Set task
Reproduce the stretch of material from its start through the line containing "coord(183,520)", switching "highlighted" to "selected" and leaving everything else unchanged.

Entries provided
+ + + + + + +
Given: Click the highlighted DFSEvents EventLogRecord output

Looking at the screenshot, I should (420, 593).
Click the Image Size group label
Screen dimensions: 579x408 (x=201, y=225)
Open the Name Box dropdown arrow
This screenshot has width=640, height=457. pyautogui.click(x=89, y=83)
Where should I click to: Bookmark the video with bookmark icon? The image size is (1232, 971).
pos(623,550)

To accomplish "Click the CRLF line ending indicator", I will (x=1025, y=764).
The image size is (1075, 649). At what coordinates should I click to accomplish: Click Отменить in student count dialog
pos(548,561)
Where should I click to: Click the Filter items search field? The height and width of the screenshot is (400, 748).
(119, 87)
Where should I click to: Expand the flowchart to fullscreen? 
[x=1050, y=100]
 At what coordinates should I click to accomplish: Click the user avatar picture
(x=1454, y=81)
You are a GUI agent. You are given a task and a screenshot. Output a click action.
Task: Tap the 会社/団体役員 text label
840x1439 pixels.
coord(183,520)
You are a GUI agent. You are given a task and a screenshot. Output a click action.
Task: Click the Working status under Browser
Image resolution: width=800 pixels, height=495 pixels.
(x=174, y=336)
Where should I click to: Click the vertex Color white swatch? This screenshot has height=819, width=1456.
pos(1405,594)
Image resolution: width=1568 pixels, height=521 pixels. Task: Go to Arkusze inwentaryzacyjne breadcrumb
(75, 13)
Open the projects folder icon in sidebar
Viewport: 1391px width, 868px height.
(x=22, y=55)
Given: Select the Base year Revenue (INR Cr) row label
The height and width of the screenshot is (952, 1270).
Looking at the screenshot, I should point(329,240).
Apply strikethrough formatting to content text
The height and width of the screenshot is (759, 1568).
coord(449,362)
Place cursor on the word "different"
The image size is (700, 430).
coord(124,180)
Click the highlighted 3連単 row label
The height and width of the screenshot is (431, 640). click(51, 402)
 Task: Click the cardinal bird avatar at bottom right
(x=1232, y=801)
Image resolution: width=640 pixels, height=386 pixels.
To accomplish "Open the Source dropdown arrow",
+ + + + + + +
Written answer
Given: Click the selected DFSEvents EventLogRecord output

Looking at the screenshot, I should (420, 593).
Click the Image Size group label
Screen dimensions: 579x408 (x=201, y=225)
Open the Name Box dropdown arrow
This screenshot has width=640, height=457. pyautogui.click(x=89, y=83)
Where should I click to: Bookmark the video with bookmark icon? The image size is (1232, 971).
pos(623,550)

To accomplish "Click the CRLF line ending indicator", I will (x=1025, y=764).
The image size is (1075, 649). At what coordinates should I click to accomplish: Click Отменить in student count dialog
pos(548,561)
Where should I click to: Click the Filter items search field? The height and width of the screenshot is (400, 748).
(119, 87)
Where should I click to: Expand the flowchart to fullscreen? 
[x=1050, y=100]
 At what coordinates should I click to accomplish: Click the user avatar picture
(x=1454, y=81)
You are a GUI agent. You are given a task and a screenshot. Output a click action.
Task: Tap the 会社/団体役員 text label
840x1439 pixels.
coord(183,520)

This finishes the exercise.